→ **Data for the task**
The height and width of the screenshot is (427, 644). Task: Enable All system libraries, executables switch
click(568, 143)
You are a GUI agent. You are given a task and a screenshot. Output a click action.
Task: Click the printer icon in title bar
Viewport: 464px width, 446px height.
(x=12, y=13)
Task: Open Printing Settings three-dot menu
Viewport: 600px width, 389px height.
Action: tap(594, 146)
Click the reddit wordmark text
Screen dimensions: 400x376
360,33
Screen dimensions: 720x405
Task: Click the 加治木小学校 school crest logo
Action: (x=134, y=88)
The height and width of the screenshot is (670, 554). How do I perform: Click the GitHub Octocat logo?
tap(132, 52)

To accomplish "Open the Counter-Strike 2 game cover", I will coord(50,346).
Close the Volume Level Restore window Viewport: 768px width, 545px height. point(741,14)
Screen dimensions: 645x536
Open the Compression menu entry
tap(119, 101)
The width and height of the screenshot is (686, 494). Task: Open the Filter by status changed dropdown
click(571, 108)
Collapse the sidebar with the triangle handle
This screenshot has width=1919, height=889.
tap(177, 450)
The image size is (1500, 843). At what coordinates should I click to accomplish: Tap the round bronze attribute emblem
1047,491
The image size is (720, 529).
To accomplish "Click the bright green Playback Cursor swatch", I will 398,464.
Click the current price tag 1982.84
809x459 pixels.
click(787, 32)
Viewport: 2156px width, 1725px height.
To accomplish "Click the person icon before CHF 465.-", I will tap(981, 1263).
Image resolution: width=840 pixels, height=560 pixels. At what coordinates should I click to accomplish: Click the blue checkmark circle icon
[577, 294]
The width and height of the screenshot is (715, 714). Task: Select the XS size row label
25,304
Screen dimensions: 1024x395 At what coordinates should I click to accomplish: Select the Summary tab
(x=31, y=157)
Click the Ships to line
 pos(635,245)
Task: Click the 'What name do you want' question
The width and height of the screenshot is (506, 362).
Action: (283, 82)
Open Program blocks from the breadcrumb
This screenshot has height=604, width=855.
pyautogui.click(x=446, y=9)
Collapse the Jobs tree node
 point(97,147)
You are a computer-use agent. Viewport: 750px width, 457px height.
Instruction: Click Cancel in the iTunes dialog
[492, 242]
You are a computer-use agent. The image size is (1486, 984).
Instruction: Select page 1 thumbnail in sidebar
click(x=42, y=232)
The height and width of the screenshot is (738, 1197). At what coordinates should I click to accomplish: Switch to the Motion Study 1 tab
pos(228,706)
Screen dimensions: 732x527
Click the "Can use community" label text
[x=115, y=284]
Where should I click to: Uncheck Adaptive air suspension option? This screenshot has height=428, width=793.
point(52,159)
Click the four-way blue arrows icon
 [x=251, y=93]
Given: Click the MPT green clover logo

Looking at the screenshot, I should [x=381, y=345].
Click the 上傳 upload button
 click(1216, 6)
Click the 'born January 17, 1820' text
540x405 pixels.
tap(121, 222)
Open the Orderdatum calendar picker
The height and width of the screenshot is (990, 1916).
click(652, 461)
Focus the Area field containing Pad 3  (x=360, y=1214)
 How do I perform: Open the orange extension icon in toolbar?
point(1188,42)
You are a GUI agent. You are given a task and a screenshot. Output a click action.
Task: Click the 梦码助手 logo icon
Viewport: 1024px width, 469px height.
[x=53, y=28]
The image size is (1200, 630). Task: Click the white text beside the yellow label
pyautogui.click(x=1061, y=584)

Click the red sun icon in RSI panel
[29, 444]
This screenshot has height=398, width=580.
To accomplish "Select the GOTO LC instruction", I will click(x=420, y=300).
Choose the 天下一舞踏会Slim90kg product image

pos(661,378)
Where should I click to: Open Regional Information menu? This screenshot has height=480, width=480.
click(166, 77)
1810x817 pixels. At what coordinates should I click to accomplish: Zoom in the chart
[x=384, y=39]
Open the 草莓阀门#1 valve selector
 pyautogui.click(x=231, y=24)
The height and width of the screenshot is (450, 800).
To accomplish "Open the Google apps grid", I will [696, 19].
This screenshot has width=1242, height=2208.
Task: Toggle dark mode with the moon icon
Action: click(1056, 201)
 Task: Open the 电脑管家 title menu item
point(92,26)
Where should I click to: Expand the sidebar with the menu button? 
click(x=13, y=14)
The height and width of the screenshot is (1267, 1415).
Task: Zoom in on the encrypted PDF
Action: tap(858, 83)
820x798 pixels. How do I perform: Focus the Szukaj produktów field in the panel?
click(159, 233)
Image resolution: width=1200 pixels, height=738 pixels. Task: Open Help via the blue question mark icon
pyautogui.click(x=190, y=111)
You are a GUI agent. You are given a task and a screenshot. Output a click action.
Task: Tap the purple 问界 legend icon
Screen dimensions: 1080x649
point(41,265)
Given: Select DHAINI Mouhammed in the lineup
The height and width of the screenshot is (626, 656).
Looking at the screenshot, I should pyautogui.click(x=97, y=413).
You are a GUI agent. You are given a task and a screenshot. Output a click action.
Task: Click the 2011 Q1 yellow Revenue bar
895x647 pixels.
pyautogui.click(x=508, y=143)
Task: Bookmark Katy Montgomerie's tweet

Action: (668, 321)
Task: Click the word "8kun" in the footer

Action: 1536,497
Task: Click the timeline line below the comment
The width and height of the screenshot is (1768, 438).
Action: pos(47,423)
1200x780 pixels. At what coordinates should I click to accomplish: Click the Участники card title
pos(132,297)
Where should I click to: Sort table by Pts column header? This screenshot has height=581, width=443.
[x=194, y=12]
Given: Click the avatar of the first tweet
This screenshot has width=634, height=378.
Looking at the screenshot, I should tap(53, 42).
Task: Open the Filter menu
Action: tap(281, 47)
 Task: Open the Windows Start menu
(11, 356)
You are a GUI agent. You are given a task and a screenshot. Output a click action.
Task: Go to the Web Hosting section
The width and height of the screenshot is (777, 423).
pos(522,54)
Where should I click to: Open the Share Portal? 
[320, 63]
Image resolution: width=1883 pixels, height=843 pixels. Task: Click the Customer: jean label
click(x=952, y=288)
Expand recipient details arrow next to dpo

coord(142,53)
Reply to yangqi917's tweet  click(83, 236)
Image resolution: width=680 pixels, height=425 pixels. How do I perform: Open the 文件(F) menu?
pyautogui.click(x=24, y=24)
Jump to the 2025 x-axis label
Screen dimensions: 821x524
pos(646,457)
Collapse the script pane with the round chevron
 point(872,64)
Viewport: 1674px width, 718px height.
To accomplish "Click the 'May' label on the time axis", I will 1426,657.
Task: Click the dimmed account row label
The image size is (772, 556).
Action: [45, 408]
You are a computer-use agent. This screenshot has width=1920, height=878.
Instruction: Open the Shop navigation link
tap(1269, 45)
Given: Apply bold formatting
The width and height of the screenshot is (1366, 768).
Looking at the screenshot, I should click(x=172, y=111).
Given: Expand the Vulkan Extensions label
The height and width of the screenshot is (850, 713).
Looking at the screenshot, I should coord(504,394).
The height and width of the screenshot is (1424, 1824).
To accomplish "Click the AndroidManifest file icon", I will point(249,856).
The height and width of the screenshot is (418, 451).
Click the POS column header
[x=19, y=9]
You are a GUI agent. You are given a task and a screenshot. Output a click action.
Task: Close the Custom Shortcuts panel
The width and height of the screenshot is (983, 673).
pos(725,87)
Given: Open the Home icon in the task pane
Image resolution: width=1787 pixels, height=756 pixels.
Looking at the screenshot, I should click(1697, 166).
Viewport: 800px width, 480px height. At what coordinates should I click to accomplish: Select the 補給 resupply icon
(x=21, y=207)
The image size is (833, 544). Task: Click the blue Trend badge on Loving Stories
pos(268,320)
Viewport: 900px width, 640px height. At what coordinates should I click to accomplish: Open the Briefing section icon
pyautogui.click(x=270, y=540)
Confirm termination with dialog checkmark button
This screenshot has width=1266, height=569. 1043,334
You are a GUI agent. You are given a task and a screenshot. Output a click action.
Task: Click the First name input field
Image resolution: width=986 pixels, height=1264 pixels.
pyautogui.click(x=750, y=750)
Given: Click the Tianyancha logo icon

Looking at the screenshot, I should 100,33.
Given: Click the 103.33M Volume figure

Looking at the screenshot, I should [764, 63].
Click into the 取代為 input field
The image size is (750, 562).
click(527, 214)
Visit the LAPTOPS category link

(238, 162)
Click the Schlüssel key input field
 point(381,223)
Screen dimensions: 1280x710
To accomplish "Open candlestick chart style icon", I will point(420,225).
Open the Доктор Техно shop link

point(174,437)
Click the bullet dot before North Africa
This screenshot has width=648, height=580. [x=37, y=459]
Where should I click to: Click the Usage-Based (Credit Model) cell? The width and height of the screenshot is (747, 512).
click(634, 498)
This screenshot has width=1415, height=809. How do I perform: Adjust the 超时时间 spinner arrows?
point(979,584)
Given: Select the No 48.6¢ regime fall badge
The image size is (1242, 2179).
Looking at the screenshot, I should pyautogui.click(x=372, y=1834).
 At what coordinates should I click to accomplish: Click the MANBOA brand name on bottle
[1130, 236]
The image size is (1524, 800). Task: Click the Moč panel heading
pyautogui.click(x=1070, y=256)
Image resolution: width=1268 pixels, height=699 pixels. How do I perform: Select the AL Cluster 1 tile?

→ **Problem**
Lines from the beginning of the data above through the line containing "Close the Volume" are to be returned exactly, and no others.

→ **Response area**
The height and width of the screenshot is (427, 644). Task: Enable All system libraries, executables switch
click(568, 143)
You are a GUI agent. You are given a task and a screenshot. Output a click action.
Task: Click the printer icon in title bar
Viewport: 464px width, 446px height.
(x=12, y=13)
Task: Open Printing Settings three-dot menu
Viewport: 600px width, 389px height.
Action: tap(594, 146)
Click the reddit wordmark text
Screen dimensions: 400x376
360,33
Screen dimensions: 720x405
Task: Click the 加治木小学校 school crest logo
Action: (x=134, y=88)
The height and width of the screenshot is (670, 554). How do I perform: Click the GitHub Octocat logo?
tap(132, 52)

To accomplish "Open the Counter-Strike 2 game cover", I will coord(50,346).
Close the Volume Level Restore window Viewport: 768px width, 545px height. point(741,14)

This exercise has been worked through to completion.